> **What to do**:
Look for the word "indicator". Copy every line of the listing where it occurs.
── Data extracts
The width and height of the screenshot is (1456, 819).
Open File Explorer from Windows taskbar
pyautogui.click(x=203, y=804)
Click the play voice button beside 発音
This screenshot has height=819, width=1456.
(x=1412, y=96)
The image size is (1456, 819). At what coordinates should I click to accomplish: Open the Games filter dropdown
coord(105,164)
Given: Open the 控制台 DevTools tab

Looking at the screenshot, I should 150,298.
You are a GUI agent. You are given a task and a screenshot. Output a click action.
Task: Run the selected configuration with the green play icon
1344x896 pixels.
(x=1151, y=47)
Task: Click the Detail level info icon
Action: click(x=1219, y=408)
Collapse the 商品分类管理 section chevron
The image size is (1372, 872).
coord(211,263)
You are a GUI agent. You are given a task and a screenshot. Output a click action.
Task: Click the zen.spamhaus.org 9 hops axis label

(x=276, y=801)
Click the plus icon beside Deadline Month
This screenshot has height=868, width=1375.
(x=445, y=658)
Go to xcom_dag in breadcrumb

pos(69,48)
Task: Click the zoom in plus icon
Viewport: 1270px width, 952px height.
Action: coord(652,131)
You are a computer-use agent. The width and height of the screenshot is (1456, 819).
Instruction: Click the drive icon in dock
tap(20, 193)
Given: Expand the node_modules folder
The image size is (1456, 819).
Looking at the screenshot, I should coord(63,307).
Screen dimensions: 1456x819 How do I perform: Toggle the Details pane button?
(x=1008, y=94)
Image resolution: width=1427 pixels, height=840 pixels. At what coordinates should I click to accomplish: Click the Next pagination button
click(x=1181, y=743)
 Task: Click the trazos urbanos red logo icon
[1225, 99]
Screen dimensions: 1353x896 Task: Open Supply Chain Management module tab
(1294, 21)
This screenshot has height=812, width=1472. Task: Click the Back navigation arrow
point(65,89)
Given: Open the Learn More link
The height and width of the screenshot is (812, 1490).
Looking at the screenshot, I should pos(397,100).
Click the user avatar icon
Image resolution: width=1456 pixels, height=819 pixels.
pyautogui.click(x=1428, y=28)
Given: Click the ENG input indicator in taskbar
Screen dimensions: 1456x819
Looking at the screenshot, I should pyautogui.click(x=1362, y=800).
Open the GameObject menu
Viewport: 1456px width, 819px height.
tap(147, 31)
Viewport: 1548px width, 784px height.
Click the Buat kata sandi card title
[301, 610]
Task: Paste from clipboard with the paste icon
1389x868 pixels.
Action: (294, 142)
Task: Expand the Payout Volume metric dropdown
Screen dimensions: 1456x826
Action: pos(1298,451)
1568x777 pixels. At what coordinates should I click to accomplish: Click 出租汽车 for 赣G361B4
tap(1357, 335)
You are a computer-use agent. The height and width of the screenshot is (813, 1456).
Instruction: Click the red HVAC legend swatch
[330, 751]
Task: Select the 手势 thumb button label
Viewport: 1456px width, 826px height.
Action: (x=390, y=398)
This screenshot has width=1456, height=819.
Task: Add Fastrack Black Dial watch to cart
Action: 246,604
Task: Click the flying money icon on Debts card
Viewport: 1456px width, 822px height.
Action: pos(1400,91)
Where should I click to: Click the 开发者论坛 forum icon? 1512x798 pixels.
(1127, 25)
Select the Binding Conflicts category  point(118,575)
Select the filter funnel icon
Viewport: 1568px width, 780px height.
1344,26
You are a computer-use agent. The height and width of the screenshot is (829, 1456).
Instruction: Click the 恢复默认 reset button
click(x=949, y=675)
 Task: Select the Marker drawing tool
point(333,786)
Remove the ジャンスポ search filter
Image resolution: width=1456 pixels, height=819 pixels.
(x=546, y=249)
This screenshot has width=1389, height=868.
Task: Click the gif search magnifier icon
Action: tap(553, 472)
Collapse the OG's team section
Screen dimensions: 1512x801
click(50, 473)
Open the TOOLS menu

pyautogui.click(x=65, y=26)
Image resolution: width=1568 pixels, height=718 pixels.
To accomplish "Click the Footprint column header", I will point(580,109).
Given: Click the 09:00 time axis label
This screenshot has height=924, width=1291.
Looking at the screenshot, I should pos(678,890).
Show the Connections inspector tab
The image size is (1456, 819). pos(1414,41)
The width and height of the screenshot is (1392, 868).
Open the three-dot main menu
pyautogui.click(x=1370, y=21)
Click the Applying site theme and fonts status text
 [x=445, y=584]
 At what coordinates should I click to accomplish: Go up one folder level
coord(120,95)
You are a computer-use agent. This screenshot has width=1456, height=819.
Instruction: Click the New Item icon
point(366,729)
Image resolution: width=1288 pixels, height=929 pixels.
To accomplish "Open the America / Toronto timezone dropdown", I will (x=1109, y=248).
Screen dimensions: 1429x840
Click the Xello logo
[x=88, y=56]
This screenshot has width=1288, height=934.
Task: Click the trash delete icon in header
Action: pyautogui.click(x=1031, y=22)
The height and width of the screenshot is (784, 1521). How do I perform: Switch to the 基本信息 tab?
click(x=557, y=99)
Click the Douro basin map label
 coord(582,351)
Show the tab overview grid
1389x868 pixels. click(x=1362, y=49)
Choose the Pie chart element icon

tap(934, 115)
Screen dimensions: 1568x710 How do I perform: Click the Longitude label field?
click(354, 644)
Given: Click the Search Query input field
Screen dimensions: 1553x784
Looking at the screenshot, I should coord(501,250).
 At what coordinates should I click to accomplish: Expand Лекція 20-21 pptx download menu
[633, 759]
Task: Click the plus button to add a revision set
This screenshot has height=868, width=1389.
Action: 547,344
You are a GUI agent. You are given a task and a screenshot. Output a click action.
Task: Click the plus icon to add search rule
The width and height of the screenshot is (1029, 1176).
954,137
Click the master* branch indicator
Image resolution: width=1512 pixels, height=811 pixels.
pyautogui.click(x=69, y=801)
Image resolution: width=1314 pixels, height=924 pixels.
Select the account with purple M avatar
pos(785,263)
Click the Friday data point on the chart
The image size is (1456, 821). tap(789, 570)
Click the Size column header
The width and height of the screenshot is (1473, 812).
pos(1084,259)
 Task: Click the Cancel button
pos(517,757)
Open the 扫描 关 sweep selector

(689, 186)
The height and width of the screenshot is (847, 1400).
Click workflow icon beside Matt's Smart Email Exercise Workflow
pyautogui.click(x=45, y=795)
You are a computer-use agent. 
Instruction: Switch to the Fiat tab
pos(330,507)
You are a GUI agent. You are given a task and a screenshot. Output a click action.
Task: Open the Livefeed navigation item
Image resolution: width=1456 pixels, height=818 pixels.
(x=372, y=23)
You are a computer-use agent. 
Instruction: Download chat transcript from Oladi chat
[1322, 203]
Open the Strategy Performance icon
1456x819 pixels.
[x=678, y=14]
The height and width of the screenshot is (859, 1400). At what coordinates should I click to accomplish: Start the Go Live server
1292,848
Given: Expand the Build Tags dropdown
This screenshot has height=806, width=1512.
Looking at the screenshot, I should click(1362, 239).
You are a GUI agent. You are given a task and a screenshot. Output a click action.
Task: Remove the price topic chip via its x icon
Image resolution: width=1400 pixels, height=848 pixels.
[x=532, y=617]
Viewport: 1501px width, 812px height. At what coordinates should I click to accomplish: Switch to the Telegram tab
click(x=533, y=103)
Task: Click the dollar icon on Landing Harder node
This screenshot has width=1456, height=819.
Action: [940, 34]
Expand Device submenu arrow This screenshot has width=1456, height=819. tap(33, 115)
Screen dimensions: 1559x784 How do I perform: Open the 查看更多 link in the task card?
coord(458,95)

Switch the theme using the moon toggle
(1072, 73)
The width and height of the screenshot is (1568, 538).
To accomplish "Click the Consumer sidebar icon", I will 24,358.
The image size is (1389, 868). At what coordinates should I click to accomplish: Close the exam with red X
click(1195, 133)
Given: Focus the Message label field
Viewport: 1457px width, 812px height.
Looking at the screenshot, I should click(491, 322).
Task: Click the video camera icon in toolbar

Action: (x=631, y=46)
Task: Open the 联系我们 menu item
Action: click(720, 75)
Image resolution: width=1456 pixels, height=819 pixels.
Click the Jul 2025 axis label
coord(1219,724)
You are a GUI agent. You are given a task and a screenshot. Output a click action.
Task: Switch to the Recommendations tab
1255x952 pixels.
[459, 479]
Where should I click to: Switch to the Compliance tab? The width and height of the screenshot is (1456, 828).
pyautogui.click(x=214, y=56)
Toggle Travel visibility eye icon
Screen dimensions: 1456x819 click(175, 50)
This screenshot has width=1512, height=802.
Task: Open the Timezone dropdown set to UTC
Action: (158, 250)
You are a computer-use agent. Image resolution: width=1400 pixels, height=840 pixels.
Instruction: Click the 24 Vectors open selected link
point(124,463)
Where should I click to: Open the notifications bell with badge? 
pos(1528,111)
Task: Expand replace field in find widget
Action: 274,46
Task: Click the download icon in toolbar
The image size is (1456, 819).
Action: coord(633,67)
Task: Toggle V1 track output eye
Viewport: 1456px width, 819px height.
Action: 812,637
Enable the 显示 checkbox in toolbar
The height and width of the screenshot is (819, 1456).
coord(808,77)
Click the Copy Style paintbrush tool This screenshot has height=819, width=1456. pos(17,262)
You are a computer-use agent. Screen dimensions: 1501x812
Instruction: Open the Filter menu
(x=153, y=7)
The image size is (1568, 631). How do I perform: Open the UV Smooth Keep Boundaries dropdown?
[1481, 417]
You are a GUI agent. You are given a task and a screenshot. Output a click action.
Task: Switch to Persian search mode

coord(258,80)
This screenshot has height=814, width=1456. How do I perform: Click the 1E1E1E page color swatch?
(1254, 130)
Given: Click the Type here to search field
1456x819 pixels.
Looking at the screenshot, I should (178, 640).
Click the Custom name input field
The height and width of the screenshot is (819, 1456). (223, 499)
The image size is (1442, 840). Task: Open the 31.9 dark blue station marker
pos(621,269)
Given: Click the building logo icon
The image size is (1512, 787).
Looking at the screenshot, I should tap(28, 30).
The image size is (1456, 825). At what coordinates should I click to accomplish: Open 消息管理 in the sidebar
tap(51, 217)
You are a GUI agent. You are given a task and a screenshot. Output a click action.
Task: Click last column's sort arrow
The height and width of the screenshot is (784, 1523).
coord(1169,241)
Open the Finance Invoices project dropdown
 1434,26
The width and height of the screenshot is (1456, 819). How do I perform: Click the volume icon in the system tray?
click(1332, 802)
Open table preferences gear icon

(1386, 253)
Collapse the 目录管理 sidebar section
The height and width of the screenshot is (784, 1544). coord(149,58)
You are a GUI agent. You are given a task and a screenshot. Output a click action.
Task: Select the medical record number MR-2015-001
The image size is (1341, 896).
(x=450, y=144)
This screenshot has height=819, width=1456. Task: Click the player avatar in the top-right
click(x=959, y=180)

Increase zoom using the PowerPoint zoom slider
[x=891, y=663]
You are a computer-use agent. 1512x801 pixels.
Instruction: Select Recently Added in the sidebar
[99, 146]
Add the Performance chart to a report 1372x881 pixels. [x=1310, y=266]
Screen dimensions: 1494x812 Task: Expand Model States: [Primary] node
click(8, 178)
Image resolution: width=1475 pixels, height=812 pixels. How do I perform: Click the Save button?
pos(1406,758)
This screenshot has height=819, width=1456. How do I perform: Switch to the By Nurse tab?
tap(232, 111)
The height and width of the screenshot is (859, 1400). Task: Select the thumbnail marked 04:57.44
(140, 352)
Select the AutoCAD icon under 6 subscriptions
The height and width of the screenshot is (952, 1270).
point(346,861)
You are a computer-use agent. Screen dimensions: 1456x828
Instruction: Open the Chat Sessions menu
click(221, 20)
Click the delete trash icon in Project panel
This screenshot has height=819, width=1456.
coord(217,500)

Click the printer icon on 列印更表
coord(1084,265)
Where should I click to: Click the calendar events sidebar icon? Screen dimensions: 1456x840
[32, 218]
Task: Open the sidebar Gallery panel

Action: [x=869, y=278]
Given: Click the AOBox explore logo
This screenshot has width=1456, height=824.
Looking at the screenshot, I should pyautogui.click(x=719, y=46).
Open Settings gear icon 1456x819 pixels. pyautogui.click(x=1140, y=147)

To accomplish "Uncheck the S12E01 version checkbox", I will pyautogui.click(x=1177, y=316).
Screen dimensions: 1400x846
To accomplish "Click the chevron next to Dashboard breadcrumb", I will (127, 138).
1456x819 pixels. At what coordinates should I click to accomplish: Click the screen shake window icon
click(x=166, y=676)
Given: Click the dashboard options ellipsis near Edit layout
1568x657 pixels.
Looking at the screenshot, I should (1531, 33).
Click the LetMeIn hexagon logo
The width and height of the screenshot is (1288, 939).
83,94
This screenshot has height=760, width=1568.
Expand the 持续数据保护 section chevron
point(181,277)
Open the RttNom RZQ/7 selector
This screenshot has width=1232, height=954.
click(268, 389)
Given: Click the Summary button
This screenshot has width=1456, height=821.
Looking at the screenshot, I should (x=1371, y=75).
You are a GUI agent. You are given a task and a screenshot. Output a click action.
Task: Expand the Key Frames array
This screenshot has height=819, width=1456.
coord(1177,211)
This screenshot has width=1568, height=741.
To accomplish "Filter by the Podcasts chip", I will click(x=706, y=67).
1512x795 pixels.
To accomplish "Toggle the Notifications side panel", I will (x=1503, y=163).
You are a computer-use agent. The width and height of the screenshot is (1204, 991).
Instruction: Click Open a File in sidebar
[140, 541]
────
> **Response to this task**:
Given: Click the ENG input indicator in taskbar
Click the master* branch indicator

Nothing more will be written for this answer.